Het gaat in de kerk om mensen. Dat is een gevaarlijke uitspraak als je gewend bent om te horen dat het om de eer van God gaat. Maar als het gaat om mensen gáát het om de eer van God. Want God stelt er zijn eer in dat ménsen hem leren kennen en aanbidden.

Als het om mensen gaat, is het belangrijk dat het er in de kerk ook echt menselijk aan toe gaat. Dat je er echt méns kunt zijn. We hebben naast spiritualiteit ook humaniteit nodig. En het is belangrijk dat steeds meer tot ons doordringt hoezeer Jezus, de gekruisigde, echt een mensen-mens was.

Deze inleidende zinnen geven me de gelegenheid om hier een citaat door te geven uit het prachtige boekje van Anselm Grün met de titel ‘Spiritualiteit van beneden.’ Een kerk die missionair wil zijn (in alles erop gericht ménsen bij Jezus te brengen) doet er goed aan om de wijsheid van dit boekje diep door te laten dringen. et citaat krijgt morgen een plek in de preek die ik hoop te houden over de graankorrel die in de aarde valt en sterft.

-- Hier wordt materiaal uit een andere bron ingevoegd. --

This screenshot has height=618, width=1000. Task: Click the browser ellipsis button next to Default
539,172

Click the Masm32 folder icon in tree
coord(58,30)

Deemoed is de weg van het afdalen in de eigen humus, in de eigen aardsheid. Dit vertrouwd raken met de eigen humus in ons leidt tot humor. Deemoed beschrijft ook de weg van de mislukking, de weg naar het nulpunt, waar ons leven lijkt te breken, maar waar het juist voor God wordt opengebroken. Juist het mislukken kan ons menselijker maken. Als we ons ermee verzoenen dat we gekwetste kinderen zijn, gevoelig en hunkerend naar liefde, afhankelijk van goedkeuring of afkeuring, dan zijn wij menselijker dan wanneer we onszelf ongevoelig en eigengereid hebben gemaakt. Een spiritualiteit die zich door deemoed leiden laat, kweekt geen mensen die zich kunstmatig klein maken en zich verontschuldigen voor het feit dat zij op de wereld zijn. Veeleer zal de deemoed leiden tot innerlijke waarachtigheid, tot overgave en tot humor. In de humor schuilt het vermoeden dat alles wat in ons is er mag zijn, dat wij genomen zijn uit de aarde en daarom voor niets aards mogen terugschrikken. Humor is de verzoening met onze menselijkheid, aardsheid, broosheid.”